(Record extracts begins)
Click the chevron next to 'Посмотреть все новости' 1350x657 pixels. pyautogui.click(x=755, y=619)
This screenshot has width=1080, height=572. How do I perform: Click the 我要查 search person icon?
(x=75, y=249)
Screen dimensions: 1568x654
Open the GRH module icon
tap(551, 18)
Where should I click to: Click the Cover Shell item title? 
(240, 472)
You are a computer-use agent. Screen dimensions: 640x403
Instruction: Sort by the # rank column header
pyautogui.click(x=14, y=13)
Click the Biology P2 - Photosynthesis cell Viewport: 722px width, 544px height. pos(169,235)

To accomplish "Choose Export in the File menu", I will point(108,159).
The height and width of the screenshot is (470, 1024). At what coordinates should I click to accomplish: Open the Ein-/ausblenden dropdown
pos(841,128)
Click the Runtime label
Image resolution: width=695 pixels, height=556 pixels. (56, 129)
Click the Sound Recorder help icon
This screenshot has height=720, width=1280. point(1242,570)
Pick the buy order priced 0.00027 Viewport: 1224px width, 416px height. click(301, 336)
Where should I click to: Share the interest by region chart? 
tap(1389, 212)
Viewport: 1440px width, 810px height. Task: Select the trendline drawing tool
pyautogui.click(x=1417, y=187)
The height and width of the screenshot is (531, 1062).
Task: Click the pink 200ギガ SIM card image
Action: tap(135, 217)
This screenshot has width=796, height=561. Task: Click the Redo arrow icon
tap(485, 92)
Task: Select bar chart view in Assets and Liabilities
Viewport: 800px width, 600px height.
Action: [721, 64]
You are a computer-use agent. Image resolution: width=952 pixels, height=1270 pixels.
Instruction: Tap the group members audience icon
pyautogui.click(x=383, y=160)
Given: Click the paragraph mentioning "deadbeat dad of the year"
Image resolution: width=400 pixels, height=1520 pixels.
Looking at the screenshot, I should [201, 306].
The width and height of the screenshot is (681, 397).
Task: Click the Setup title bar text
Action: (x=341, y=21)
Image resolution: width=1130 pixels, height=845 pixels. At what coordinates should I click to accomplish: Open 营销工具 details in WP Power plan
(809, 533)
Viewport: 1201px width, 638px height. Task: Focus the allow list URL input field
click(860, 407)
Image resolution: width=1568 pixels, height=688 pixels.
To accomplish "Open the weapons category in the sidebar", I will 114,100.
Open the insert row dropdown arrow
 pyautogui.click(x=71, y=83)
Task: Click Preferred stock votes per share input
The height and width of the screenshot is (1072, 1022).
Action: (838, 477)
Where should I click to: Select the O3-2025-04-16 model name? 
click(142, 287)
(Record extracts ends)
Assignment: Checking each line above, count the ones that hold the word "will" and state the total alone.

Written answer: 2